## WHAT IS EXPECTED
Reproduce, with no changes, the line where "Image resolution: width=1200, height=2576." appears and every subsequent line of the listing, the last one included.

## INFORMATION SUPPLIED
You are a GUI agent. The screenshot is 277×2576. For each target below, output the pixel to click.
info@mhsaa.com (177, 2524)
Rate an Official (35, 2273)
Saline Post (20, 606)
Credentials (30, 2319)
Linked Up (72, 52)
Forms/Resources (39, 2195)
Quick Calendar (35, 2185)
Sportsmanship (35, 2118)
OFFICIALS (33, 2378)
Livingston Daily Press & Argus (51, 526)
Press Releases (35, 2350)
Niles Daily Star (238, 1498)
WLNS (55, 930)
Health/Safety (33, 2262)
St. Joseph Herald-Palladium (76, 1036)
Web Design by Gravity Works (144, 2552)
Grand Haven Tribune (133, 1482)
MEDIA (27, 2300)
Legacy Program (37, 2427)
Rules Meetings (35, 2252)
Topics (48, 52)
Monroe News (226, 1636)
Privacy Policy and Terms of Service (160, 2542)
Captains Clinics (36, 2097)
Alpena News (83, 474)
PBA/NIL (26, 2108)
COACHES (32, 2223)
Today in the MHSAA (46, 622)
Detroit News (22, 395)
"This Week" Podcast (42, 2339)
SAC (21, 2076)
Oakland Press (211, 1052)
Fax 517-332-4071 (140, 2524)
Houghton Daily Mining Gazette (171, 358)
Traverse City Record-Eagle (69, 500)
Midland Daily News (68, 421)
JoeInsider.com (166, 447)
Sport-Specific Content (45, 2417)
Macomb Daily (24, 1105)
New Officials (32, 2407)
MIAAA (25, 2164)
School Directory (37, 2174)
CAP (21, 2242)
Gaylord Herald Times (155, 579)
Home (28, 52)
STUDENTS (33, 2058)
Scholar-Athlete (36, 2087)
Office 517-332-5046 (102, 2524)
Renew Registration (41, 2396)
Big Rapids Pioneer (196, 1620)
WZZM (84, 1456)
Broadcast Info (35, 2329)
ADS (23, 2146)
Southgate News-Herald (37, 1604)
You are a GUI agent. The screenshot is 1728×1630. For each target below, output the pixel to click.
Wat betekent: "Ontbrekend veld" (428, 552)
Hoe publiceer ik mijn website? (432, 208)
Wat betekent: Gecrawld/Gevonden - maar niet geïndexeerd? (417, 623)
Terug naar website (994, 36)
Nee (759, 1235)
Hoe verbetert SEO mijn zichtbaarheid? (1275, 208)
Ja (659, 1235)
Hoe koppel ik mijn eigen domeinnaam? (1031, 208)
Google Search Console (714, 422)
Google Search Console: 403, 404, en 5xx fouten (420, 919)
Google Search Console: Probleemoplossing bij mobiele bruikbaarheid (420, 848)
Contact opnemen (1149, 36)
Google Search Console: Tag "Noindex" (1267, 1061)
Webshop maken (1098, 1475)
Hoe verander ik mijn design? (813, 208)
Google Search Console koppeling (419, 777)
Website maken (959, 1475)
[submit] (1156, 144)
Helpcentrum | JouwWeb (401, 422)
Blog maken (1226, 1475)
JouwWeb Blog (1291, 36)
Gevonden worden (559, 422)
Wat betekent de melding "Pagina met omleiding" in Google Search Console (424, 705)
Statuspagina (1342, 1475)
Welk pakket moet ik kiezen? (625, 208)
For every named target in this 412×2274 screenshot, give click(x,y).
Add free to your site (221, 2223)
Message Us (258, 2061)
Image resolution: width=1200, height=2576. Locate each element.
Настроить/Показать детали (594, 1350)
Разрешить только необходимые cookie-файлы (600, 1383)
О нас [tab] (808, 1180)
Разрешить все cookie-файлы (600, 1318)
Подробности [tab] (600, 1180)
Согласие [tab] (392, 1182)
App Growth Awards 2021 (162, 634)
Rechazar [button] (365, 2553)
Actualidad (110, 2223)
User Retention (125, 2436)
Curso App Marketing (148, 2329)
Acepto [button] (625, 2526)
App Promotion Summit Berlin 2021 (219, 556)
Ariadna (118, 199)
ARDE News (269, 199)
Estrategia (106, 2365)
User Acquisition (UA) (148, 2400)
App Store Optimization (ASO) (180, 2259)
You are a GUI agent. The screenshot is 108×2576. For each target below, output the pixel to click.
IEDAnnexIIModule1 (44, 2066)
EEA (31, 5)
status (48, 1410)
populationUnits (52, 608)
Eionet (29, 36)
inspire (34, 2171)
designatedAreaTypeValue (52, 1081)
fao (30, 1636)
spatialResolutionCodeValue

## YOUR SOLUTION
Image resolution: width=1200, height=2576. Locate each element.
Настроить/Показать детали (594, 1350)
Разрешить только необходимые cookie-файлы (600, 1383)
О нас [tab] (808, 1180)
Разрешить все cookie-файлы (600, 1318)
Подробности [tab] (600, 1180)
Согласие [tab] (392, 1182)
App Growth Awards 2021 (162, 634)
Rechazar [button] (365, 2553)
Actualidad (110, 2223)
User Retention (125, 2436)
Curso App Marketing (148, 2329)
Acepto [button] (625, 2526)
App Promotion Summit Berlin 2021 (219, 556)
Ariadna (118, 199)
ARDE News (269, 199)
Estrategia (106, 2365)
User Acquisition (UA) (148, 2400)
App Store Optimization (ASO) (180, 2259)
You are a GUI agent. The screenshot is 108×2576. For each target below, output the pixel to click.
IEDAnnexIIModule1 (44, 2066)
EEA (31, 5)
status (48, 1410)
populationUnits (52, 608)
Eionet (29, 36)
inspire (34, 2171)
designatedAreaTypeValue (52, 1081)
fao (30, 1636)
spatialResolutionCodeValue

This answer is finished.